Mayo Clinic Laboratories emphasizes the value of controlling glucose levels to prevent long-term complications such as retinopathy, neuropathy, and cardiovascular disease. However, solely measuring and monitoring blood glucose levels has some limitations as the test only measures glucose levels at the time of testing and it relies on the patient to consistently test their levels at home, using a point-of-care device. To address these limitations and provide a broader indication of long-term glycemic control, HbA1c testing is used. It is typically performed in a laboratory setting and the test indicates the patient’s average levels of blood glucose over the past 8 to 12 weeks. The NGSP, originally called the National Glycohemoglobin Standardization Program, supports the American Diabetes Association’s recommendations that patients who are meeting glycemic goals be tested for HbA1c twice a year, while patients not meeting glycemic goals or patients with changes to therapies be tested every three months.2,3 The American Diabetes Association sets a normal patient at < 5.7 percent, prediabetes patients at ≥ 5.7-6.5 percent, and diabetic patients at ≥ 6.5 percent HbA1c.4

Hemoglobin is the protein in red blood cells that transports oxygen.5 HbA1c is a form of hemoglobin that is generated by a non-enzymatic glycation pathway, following a Schiff’s base reaction and an Amadori rearrangement that occurs between glucose and the N-terminal valine of the hemoglobin beta chain.2 This glycosylation is irreversible and occurs continually over the entire 8 to 12 week life span of a given erythrocyte.3,5 This binding reaction reflects the average level of glucose that young and old red blood cells are exposed to over the course of 8 to 12 weeks. A blood sample will have a population of young-to-old red blood cells and the percent of HbA1c that is measured is a result of an average glucose level in the patient’s sample over this time period. HbA1c is an excellent analyte to monitor a patient’s glycemic control or therapeutic intervention.

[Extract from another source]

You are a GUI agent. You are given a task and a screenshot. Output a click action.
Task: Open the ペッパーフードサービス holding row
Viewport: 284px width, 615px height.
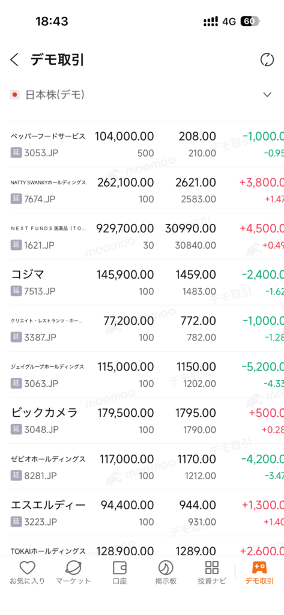pyautogui.click(x=142, y=144)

Table 1-HbA1c Assays and Linear Ranges
*Turbidimetric, chemiluminescent and agglutination methods are antibody based assays

Methods for measuring HbA1c include high pressure liquid chromatography based (HPLC), antibody based (immunoassay), and enzyme based (enzymatic) methods. Table 1 lists, in alphabetical order, twelve of the most common HbA1c assays with their claimed reportable ranges and reaction methods. The advantages and disadvantages of each should be considered in order to choose a method that best fits the patient population for which the laboratory is reporting results.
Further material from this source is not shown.